**Problem to solve**:
Please transcribe the data that follows exactly, from its first line through the line that contains "[Одноклассники] (112, 2490)".

Collected data entries
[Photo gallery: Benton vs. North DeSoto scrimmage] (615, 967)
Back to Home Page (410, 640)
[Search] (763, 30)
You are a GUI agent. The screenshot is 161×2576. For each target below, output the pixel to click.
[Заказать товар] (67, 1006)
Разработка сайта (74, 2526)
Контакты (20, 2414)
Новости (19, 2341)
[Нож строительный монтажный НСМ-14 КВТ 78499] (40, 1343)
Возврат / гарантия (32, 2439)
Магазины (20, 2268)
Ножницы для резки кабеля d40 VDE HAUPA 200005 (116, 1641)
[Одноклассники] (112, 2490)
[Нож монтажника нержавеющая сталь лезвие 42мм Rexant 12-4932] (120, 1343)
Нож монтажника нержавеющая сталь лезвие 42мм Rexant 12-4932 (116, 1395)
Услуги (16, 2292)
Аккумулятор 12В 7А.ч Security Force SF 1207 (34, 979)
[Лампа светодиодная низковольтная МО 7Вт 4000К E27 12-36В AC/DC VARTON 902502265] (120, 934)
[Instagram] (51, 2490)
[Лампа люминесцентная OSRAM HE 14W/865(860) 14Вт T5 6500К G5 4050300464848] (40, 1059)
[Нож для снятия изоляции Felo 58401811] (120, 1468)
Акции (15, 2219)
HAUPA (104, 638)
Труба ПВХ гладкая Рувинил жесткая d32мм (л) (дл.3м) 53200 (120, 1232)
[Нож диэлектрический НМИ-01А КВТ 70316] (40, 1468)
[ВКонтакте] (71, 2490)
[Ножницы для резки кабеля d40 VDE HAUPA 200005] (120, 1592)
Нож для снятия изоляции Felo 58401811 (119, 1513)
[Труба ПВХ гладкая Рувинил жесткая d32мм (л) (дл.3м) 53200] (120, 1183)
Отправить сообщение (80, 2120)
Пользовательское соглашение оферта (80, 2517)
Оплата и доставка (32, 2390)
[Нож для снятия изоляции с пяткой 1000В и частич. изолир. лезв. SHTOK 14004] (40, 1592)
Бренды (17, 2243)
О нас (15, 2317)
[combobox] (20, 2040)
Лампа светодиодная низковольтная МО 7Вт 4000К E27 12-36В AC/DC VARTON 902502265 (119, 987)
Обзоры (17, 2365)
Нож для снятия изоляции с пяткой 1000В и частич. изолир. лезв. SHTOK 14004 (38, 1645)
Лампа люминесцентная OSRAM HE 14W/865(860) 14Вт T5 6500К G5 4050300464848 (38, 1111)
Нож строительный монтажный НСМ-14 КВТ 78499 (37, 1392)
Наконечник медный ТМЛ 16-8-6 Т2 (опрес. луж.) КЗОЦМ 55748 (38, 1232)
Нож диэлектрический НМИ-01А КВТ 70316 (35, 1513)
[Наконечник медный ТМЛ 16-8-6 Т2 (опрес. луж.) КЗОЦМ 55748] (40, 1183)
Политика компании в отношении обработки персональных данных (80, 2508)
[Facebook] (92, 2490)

**Result below**:
[Photo gallery: Benton vs. North DeSoto scrimmage] (615, 967)
Back to Home Page (410, 640)
[Search] (763, 30)
You are a GUI agent. The screenshot is 161×2576. For each target below, output the pixel to click.
[Заказать товар] (67, 1006)
Разработка сайта (74, 2526)
Контакты (20, 2414)
Новости (19, 2341)
[Нож строительный монтажный НСМ-14 КВТ 78499] (40, 1343)
Возврат / гарантия (32, 2439)
Магазины (20, 2268)
Ножницы для резки кабеля d40 VDE HAUPA 200005 (116, 1641)
[Одноклассники] (112, 2490)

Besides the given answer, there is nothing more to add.